Dynamic alterations of linker histone variants during development
Review | Published: 1 April 2009
James S. Godde*,1 and Kiyoe Ura2
1Department of Biology, Monmouth College, Monmouth, IL, USA and 2Division of Gene Therapy Science, Osaka University Graduate School of Medicine, Suita, Osaka, Japan
The process of development can be viewed as a series of linker histone replacements which take place throughout spermatogenesis and oogenesis, as well as following fertilization or somatic nuclear transfer (SNT). Although few of the histone H1 variants in question have been shown to be essential for viability, the timing of their appearance as well as the affinity with which they are able to bind to chromatin seem to be important factors in their developmental role.
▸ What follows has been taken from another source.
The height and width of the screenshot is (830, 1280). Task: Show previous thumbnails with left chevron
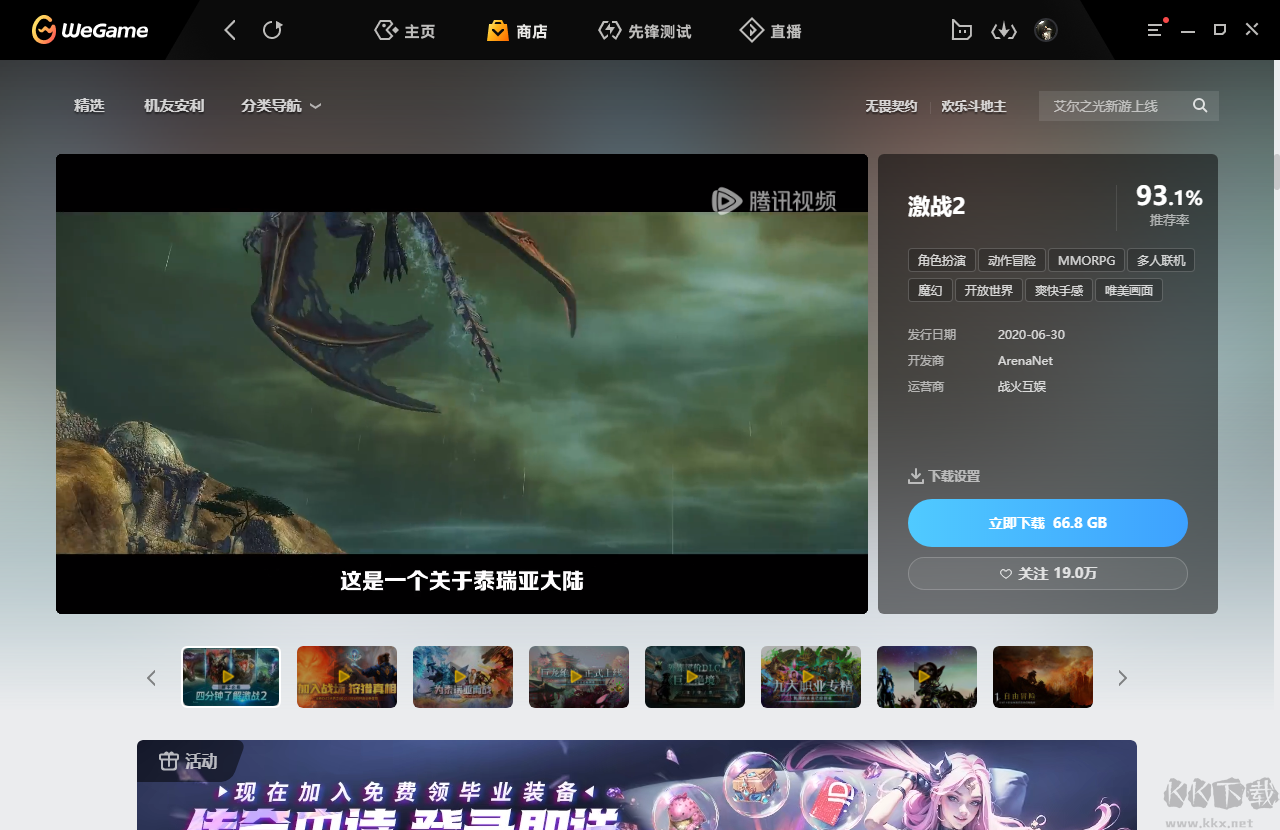(x=152, y=678)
A looser binding of linker histones to chromatin seems to correlate with the meiotic phases of gametogenesis and the establishment of a totipotent, as well as the maintenance of a pluripotent, state in early embryos, while tighter binding of linker histones to chromatin appears to be associated with the mitotic phases, as well as the increased levels of condensation that are required for the packaging of DNA into sperm. This latter process also involves the binding of certain basic non-histone proteins to DNA. While all proteins involved in chromatin compaction during development are highly basic in nature, in general they can be seen to change from lysine-rich variants to arginine-rich ones, and back again. The fact that linker histone transitions are conserved across diverse metazoan species speaks of their importance in packaging DNA in a variety of ways during this crucial period.